Eventually, I would love to set up a worm bin like this one:
I was never very good about harvesting the castings, but the tea is good stuff and takes zero work.
I’m not surprised that Adam grew this big pineapple considering what he added to the soil.
Water and Wait
Pineapples are not needy plants. They’re happy with little water and little care, but when you water them regularly and feed them on good stuff, they reward you with faster growth and bigger fruit.
I’ve had people tell me “I don’t want to bother with pineapples – they take too long! Isn’t it gonna be like, three years before I get a fruit?”
It doesn’t have to take that long, as Adam’s 20-month pineapple demonstrates, but even if it did take three years, so what? Are you going to be dead by then? Sticking pineapple tops in the ground and waiting isn’t a big deal.

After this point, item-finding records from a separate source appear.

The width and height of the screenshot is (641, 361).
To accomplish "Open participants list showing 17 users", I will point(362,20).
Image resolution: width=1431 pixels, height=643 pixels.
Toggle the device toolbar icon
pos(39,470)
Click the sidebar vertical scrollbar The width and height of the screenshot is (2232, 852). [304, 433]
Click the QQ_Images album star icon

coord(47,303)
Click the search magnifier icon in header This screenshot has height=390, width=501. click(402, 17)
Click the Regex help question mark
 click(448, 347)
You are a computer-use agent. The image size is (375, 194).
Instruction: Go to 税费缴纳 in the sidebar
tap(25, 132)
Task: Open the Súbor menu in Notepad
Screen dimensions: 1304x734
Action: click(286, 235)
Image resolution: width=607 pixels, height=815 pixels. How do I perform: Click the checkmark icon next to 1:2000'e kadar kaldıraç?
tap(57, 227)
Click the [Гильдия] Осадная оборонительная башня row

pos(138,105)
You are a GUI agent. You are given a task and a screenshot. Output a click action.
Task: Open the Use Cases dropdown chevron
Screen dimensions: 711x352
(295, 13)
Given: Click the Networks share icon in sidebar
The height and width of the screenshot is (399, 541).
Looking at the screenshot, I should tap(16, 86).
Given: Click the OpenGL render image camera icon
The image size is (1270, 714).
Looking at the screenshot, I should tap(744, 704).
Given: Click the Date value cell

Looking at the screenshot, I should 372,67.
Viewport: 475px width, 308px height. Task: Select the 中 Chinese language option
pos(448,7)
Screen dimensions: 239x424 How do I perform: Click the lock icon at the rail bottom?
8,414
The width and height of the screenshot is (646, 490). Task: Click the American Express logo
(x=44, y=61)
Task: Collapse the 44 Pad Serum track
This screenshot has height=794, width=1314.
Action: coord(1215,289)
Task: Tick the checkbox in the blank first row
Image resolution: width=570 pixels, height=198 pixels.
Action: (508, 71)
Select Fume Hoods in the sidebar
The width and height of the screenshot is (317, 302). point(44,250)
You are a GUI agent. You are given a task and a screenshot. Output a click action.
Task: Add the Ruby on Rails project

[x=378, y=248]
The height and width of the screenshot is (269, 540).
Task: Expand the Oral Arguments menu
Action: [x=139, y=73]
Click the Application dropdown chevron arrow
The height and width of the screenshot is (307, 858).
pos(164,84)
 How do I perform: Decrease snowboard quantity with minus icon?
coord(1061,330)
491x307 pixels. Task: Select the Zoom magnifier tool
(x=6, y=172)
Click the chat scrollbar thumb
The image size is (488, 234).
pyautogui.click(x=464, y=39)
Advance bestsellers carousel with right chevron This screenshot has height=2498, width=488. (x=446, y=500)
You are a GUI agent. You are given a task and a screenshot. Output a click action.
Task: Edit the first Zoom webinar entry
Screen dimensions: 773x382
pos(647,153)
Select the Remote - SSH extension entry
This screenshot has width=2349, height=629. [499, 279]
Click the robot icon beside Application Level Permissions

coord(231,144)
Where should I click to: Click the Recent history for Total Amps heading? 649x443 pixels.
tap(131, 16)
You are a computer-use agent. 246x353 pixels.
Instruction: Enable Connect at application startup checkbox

I’ve jammed tops in the ground all over the place. Eventually, you get pineapples all the time.
My previous landlord did that and we ended up with piles of them from plants we did nothing to maintain.
Just think ahead a little bit and you’ll be rewarded. Adam’s daughter was certainly happy her dad had some patience:
That pineapple is almost as big as she is!
Plant a pineapple top, feed it and water it, then enjoy fresh pineapple. They taste amazing right from the garden and are one of the easiest plants you can grow. Even up north, pineapples will grow in pots and produce. Start saving those tops, kids.